Nieman News

CAMBRIDGE, Mass. (Aug. 22, 2000) — Ignacio Gomez, a Colombian journalist who fled to the United States last month under death threats in his own country, will spend part of his time in exile as a Nieman Fellow at Harvard University.

Gomez, an investigative reporter for the newspaper El Espectador in Bogota, joins 24 other journalists who were named earlier for the 2000-2001 academic year at Harvard.

In announcing the appointment, Nieman curator Bob Giles said Gomez is an aggressive reporter who encountered great physical danger while digging into some of that country’s most difficult issues.

“Ignacio brings to the Nieman program and the Harvard community a rare perspective on the inconceivable difficulties of working as an investigative journalist in a country where he has continued to report in the face of death threats by right-wing paramilitaries, cocaine traffickers, corrupt politicians and military officers, and where his own government won’t provide him protection,” Giles said.
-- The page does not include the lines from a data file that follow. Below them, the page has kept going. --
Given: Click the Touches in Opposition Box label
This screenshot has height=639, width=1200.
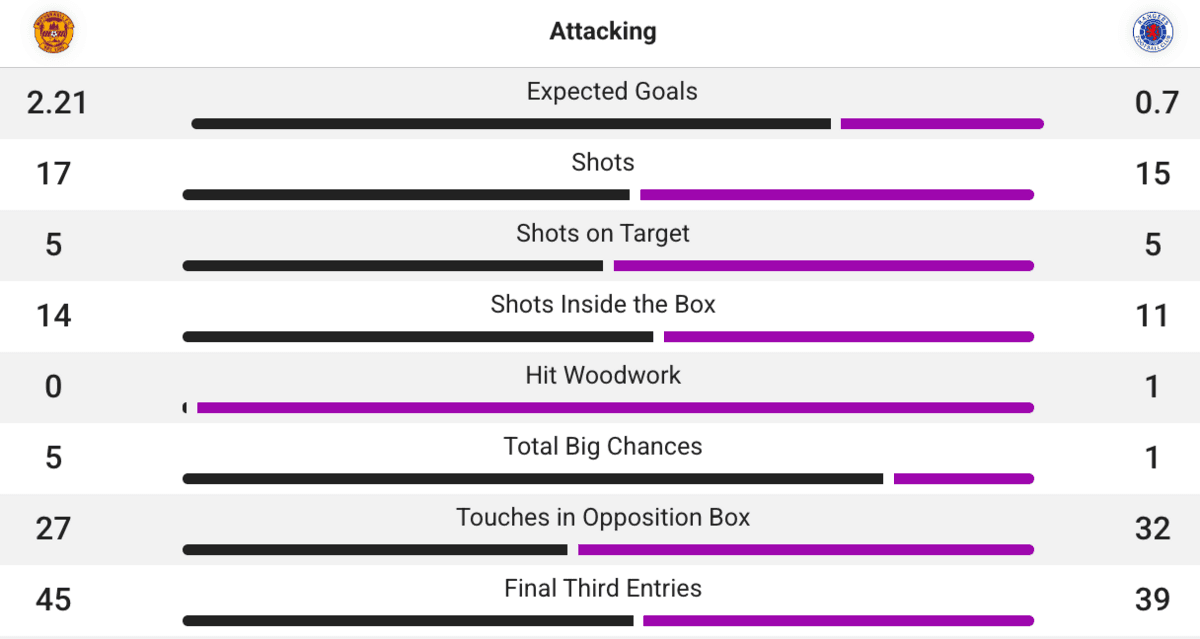Looking at the screenshot, I should [x=603, y=517].
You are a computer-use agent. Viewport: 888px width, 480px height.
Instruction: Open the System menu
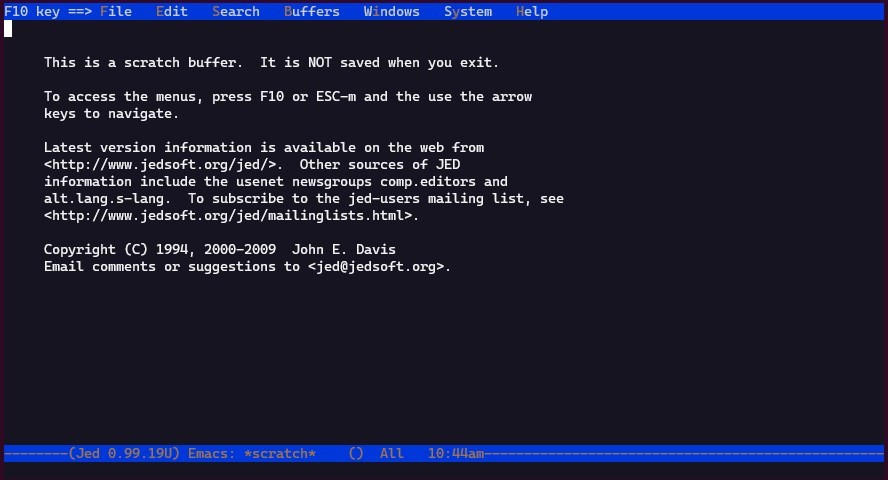(468, 11)
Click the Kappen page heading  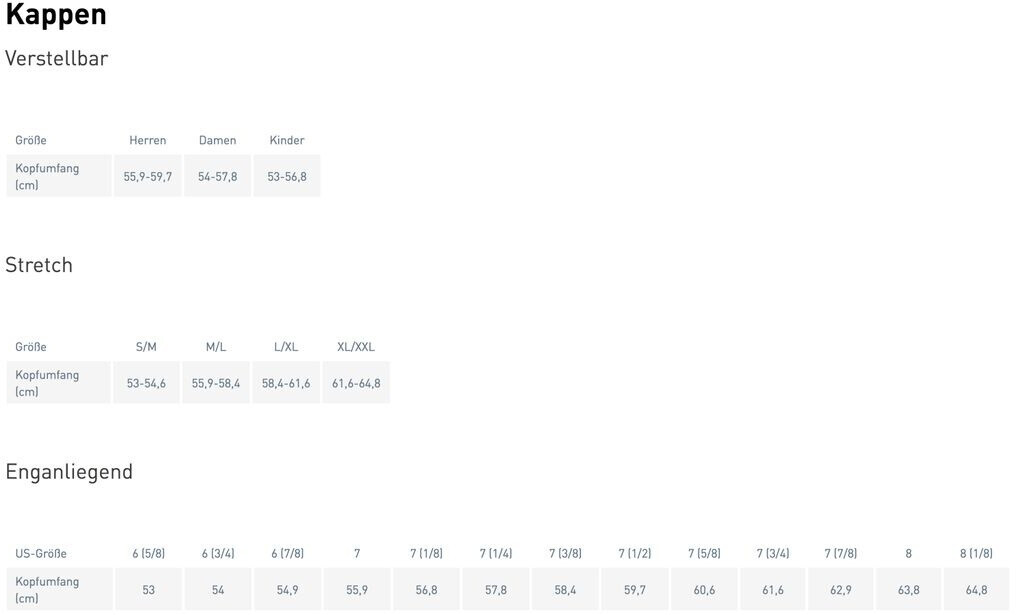56,15

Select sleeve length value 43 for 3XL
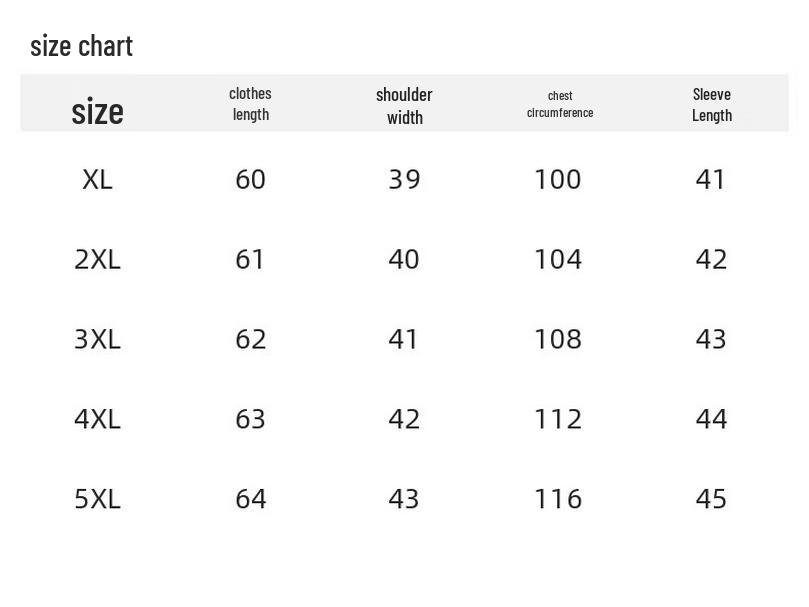click(711, 340)
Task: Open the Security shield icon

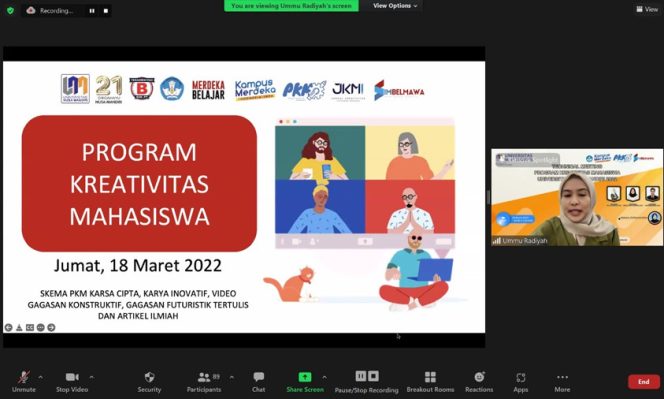Action: tap(149, 377)

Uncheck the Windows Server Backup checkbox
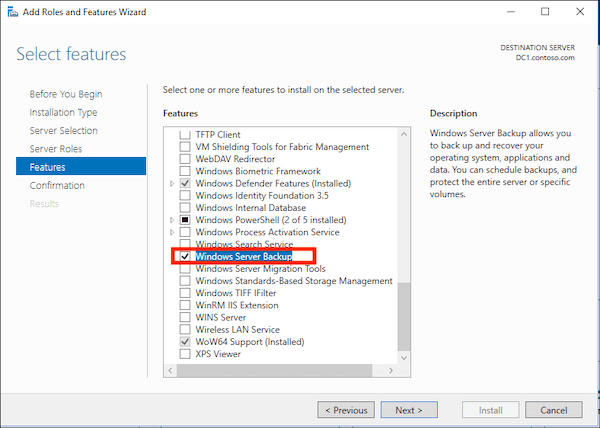tap(184, 257)
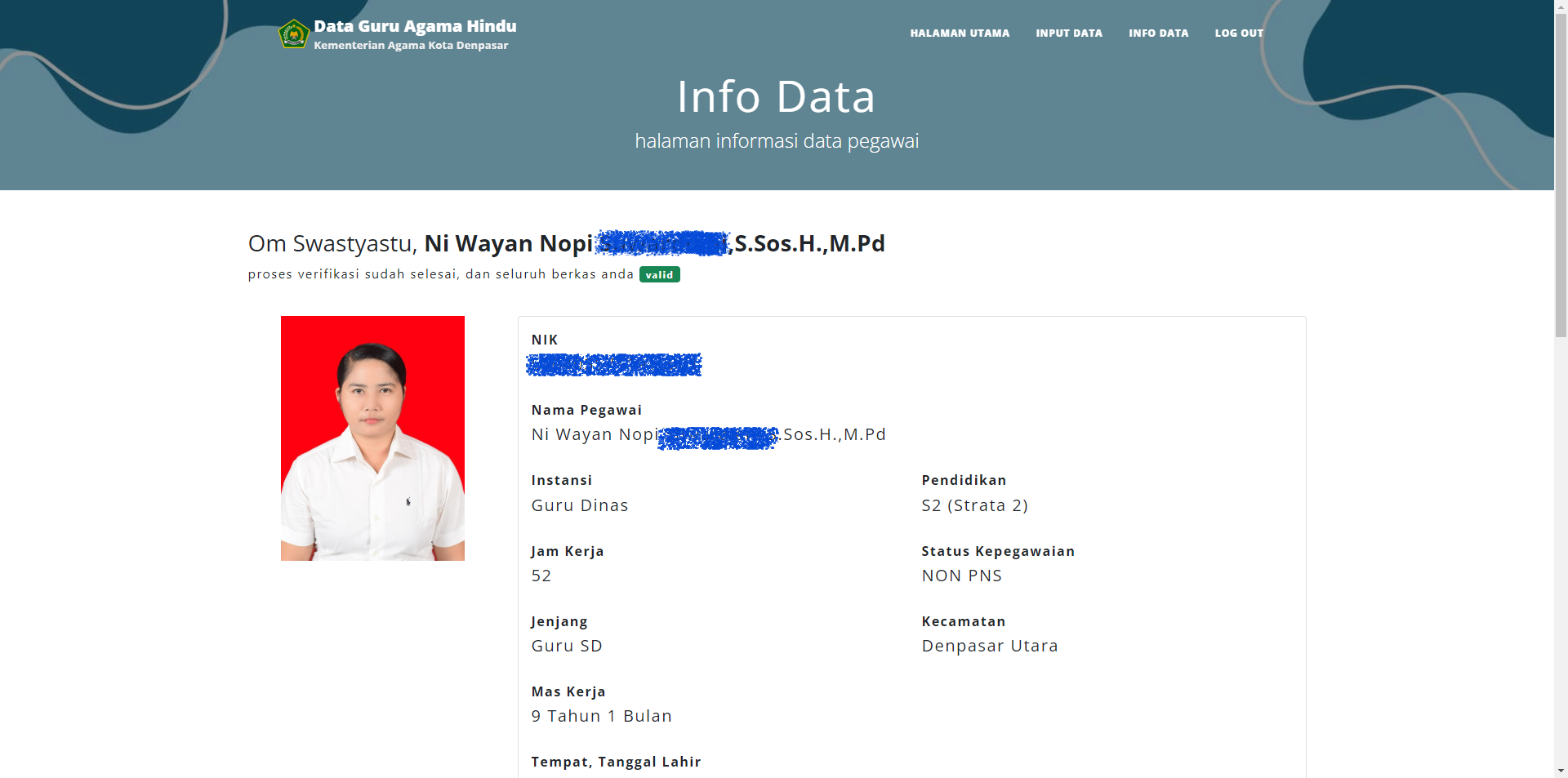
Task: Click the green valid status badge
Action: tap(659, 275)
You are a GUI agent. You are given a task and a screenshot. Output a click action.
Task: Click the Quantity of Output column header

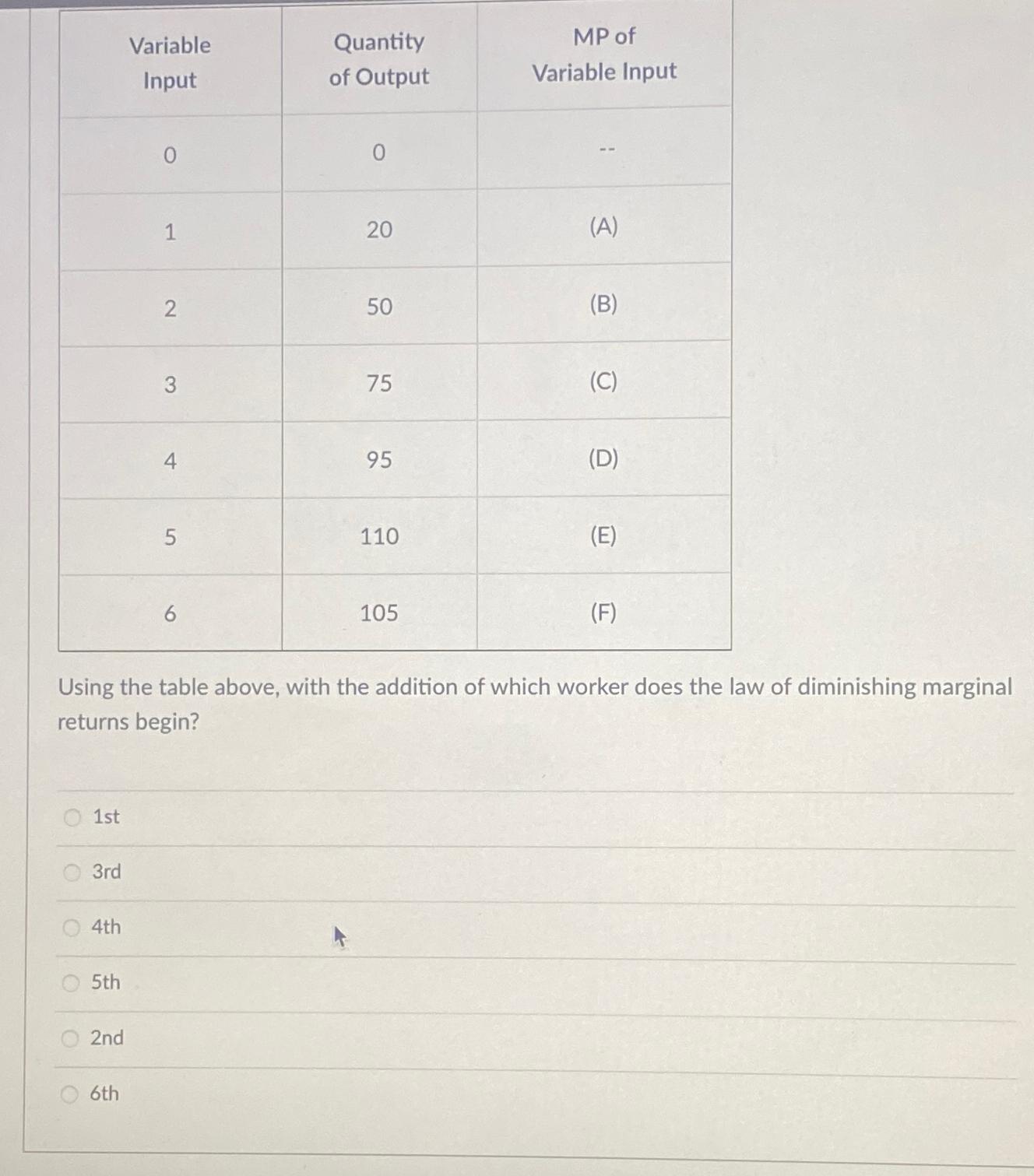(x=381, y=60)
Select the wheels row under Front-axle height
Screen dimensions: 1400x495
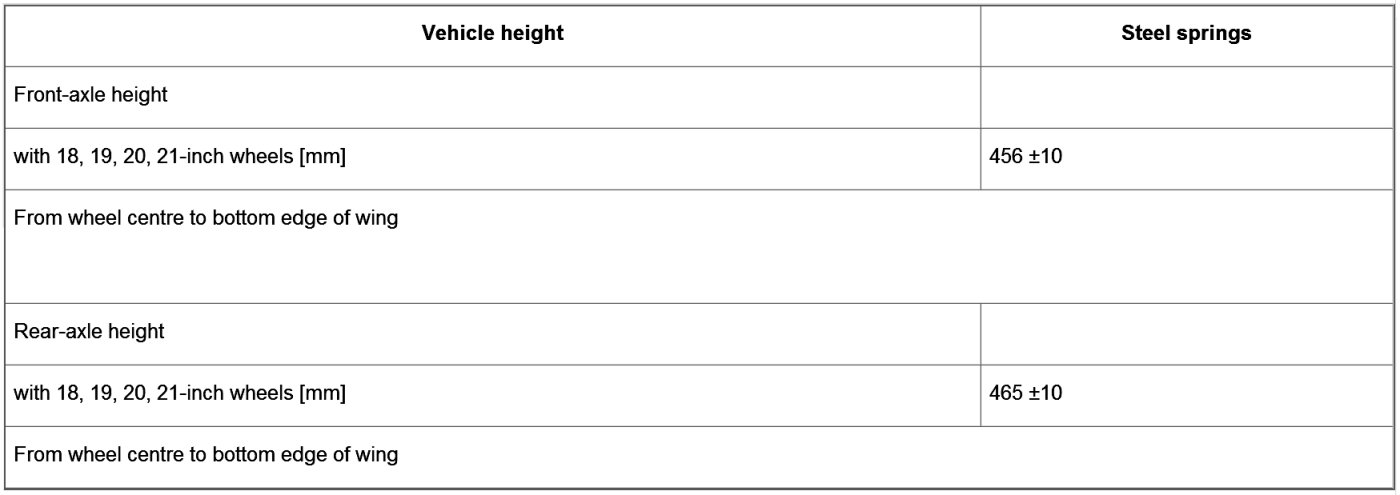point(180,158)
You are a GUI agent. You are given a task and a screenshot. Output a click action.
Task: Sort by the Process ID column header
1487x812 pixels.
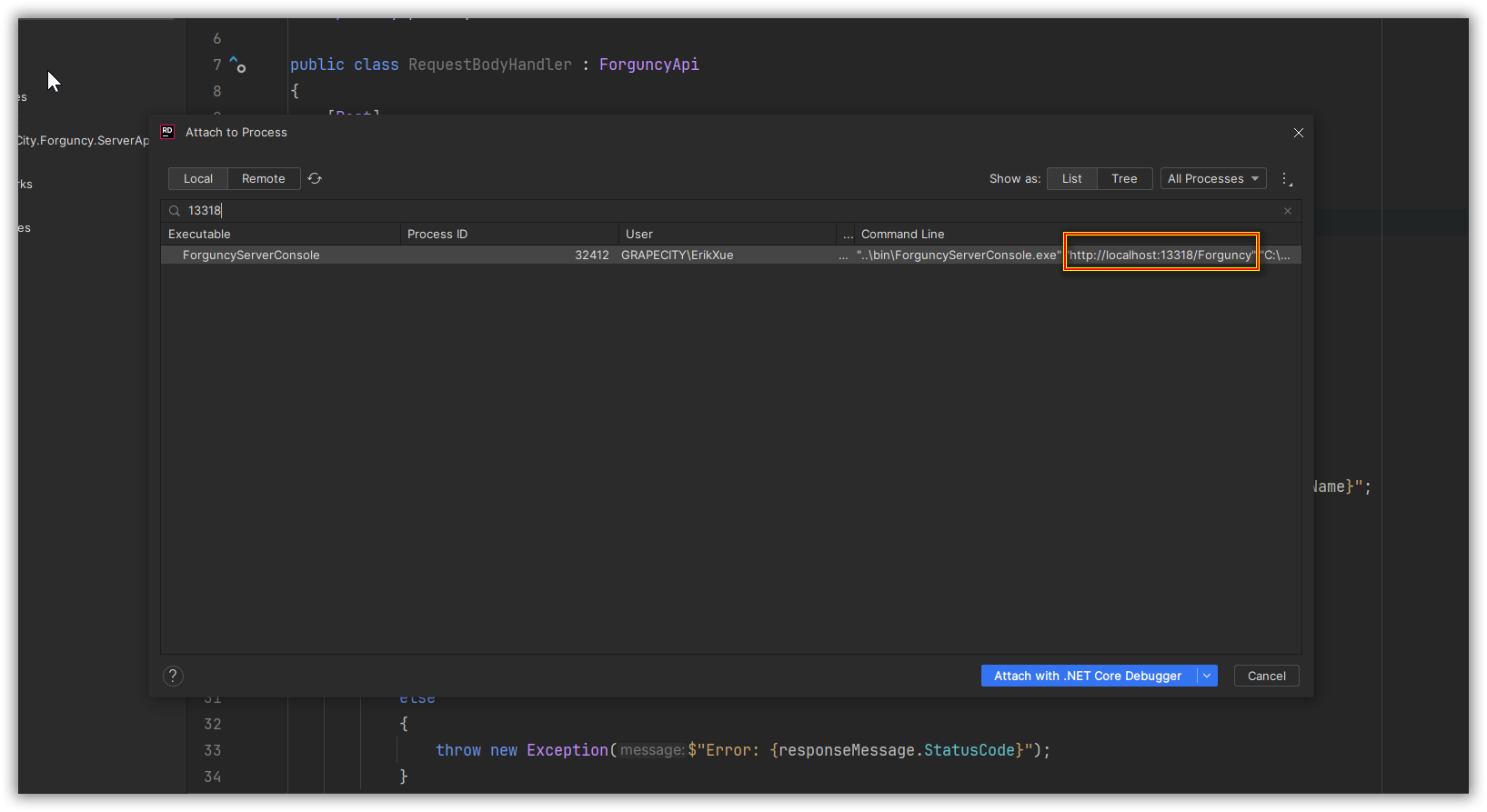point(437,235)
During the last decade, 36 journalists have been murdered in Colombia.

Gomez, 38, has reported on the relationship between the Colombian government and major economic groups in the country, and on the growing role of the United States military in the Colombian civil war and its links with organizations accused of violating human rights.

Gomez disclosed that the massacre of 49 people in the village of Mapiripan in 1997 was carried out by right-wing paramilitaries with the help of Colombian military forces.

Funding for Gomez’ Nieman Fellowship is being provided by The Freedom Forum.

From time to time, the Nieman Foundation awards a fellowship after the class has been selected to a journalist who has encountered a dangerous or career-threatening situation. Most recently, another Colombian journalist, Francisco Santos Calderon, managing editor and columnist for El Tiempo newspaper in Bogota, joined the 1991-92 class of Nieman Fellows after he had been kidnapped and then released by members of the Colombian drug cartel.

Nieman Fellowships are awarded to working journalists for an academic year in any part of Harvard. Including Gomez, 13 international journalists will join 12 U.S. journalists in this year’s Nieman class.

The Nieman Fellowships were established in 1938. More than 1,000 journalists from the U.S. and from 71 other countries have participated in the program.